Neuro-muscular inefficiency is the factor at work here. Men are able to make more forceful muscular contractions. This can be trained for and improved in women (as well as men). Charles Poliquins' book Poliquin Principals, has a brief explaination.
Here is some info from CT's article "Fun With Women! My new pastime (and how women should train)". I'm not sure if it exactly answers your question, though...
The preceding table gives a good guideline when planning training programs for females. You must understand that women can lift relatively heavy weights, they can do a greater volume of work than believed (in fact they have a greater tolerance for volume then most men), and they should focus on multi-joint exercises.
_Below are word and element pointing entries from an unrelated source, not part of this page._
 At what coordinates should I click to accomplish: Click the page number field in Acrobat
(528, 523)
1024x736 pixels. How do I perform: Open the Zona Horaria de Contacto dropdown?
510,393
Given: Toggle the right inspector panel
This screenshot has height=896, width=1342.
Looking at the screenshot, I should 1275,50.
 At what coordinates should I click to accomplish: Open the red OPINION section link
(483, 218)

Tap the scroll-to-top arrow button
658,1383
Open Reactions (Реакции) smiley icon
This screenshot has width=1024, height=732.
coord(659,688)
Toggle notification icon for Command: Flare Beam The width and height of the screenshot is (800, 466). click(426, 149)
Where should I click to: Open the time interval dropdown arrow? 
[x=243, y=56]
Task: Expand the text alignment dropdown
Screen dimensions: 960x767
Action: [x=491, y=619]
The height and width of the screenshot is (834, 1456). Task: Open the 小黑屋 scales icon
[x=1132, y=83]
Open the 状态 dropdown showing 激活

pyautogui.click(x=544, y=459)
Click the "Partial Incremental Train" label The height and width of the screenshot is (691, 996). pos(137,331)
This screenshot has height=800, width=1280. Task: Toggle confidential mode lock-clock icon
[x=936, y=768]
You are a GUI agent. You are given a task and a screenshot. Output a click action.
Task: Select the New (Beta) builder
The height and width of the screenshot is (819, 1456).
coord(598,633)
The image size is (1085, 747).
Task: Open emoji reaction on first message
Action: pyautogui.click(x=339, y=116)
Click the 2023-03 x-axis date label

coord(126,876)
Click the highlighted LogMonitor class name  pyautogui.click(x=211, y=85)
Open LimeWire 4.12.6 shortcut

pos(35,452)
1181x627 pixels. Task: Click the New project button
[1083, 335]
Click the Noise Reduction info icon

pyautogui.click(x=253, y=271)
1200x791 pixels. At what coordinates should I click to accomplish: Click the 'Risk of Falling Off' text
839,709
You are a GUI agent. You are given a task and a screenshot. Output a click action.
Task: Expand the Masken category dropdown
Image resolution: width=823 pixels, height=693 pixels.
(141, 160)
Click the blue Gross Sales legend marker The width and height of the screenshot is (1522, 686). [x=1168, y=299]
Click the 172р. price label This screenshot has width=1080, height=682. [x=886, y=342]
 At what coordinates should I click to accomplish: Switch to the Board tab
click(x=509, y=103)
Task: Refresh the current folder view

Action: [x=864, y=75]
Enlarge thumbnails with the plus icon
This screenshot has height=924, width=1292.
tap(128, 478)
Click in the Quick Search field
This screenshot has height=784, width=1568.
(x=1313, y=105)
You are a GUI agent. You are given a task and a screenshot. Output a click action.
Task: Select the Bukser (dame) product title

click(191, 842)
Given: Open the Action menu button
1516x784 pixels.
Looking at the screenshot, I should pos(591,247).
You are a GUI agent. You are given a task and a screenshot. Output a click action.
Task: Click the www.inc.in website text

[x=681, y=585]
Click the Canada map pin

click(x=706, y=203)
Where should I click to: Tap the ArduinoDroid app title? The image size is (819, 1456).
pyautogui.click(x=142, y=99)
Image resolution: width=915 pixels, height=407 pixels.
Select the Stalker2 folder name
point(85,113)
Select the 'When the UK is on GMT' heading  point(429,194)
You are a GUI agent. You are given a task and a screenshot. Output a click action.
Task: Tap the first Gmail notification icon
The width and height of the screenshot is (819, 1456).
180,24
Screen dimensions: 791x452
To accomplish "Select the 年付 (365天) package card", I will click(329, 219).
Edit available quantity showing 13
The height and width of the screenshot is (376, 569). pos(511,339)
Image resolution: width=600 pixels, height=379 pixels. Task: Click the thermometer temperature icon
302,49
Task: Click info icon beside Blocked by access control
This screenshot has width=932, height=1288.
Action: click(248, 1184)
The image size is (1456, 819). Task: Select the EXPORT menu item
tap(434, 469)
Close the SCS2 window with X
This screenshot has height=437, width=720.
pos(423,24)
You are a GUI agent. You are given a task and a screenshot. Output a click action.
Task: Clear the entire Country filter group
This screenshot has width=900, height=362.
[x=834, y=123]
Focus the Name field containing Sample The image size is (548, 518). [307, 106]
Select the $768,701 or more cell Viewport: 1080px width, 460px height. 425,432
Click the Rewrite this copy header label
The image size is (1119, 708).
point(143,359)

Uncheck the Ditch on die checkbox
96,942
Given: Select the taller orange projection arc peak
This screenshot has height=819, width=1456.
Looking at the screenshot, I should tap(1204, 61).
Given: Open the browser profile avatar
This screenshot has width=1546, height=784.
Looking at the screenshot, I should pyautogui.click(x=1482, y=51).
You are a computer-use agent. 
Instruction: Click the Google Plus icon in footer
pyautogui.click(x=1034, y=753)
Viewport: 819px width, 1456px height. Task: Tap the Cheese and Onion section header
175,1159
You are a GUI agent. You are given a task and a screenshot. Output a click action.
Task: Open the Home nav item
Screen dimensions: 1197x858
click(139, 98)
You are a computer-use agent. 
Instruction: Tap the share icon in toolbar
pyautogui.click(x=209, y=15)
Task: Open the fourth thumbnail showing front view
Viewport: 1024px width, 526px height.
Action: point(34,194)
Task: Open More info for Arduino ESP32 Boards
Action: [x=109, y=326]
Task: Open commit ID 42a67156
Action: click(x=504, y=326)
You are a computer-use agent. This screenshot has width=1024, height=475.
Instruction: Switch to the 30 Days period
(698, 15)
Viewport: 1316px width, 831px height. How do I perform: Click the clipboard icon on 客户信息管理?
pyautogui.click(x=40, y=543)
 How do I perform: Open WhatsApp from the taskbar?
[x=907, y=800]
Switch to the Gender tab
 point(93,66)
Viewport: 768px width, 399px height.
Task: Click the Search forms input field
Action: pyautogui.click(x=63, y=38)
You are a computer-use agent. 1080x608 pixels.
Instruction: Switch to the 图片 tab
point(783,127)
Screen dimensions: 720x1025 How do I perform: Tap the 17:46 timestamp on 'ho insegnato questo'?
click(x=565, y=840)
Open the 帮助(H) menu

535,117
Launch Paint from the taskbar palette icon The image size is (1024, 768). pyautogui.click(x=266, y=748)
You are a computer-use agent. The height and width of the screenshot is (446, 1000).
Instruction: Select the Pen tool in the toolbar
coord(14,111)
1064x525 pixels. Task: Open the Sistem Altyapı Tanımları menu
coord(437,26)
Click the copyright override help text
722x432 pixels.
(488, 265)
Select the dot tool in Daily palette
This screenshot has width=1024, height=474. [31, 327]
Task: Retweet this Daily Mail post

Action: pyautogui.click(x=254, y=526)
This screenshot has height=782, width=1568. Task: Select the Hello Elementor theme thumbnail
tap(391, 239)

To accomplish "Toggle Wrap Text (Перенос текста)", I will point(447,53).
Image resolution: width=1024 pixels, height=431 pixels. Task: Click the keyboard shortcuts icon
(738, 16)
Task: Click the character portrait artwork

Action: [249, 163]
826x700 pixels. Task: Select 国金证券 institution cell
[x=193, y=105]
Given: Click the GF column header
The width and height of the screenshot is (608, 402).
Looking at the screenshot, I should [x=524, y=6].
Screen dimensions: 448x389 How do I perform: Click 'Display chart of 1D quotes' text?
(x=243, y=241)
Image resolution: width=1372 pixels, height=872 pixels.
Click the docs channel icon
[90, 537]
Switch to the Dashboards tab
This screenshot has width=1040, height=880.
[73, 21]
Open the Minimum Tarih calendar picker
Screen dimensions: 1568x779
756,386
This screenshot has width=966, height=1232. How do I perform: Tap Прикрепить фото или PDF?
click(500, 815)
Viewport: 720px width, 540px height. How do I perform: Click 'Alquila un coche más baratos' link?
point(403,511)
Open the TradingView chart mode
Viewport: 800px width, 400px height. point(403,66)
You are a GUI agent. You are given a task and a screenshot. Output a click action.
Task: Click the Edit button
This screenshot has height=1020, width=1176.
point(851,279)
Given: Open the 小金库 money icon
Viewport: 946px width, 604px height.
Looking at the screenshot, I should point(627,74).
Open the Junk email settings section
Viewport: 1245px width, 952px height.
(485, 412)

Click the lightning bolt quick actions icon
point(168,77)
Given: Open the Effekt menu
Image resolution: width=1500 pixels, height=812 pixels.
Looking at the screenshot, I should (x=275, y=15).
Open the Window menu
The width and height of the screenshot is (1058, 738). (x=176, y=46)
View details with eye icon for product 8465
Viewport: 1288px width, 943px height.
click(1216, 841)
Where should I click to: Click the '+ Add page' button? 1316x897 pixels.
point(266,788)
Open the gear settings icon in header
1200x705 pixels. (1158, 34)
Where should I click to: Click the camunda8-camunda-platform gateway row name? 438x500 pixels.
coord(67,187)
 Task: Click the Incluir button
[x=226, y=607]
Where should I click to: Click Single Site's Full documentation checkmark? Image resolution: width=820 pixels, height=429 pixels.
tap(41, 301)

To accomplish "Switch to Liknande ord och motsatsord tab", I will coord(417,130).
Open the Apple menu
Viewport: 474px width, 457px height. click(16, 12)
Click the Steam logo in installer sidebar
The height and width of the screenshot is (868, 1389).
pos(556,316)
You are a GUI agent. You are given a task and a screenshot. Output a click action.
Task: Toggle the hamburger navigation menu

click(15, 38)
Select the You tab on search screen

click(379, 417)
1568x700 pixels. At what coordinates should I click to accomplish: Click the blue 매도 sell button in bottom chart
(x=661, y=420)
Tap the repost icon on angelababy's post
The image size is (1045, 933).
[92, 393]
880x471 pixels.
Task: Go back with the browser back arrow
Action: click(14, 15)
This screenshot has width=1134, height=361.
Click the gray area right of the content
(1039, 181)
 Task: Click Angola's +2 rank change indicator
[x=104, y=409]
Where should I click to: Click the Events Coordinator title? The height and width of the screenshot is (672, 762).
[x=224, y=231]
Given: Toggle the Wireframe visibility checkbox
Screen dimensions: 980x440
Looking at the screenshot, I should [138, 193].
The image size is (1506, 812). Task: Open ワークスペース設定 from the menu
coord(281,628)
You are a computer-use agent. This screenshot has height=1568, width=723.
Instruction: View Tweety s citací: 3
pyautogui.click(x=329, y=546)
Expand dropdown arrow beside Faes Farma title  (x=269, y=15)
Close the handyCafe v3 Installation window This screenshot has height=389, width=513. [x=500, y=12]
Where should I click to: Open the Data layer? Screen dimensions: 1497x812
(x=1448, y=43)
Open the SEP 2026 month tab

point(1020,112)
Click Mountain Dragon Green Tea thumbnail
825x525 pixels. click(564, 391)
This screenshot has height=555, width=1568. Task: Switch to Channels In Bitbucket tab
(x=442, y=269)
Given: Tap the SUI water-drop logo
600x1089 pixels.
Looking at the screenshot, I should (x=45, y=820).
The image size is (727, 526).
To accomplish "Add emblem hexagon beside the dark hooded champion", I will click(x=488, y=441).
Basically, women should train almost exactly like men, with a few minor differences:
Slightly more reps per set: Women do not have the capacity to recruit as many motor units as men do. As such, they'll need 1-2 more reps to fully stimulate their muscles. So when training for strength, a man should use between 1 and 5 reps while a woman will benefit more from doing 3-6 reps. When training for muscle gains, men will benefit from doing 5-10 reps while women should stick to 7-12 reps.
Slightly more sets per exercise: The reason is the same as above. Most women will need to perform 1-2 more sets of an exercise to achieve the same degree of stimulation as a man, once again because of their lower motor unit activation.
Slightly less intensity: This is not to say that women aren't as strong as men. But since they need a few more reps and a few more sets, the relative intensity must be decreased a little to allow for proper progression.
Since women have a lesser starting neural efficiency, I suggest using exercises soliciting the nervous system intensely. Complex movements such as the power clean from the hang/blocks/ground, power snatch from the hang/blocks/ground, lunges, deadlifts, squats, and push press are all very good choices.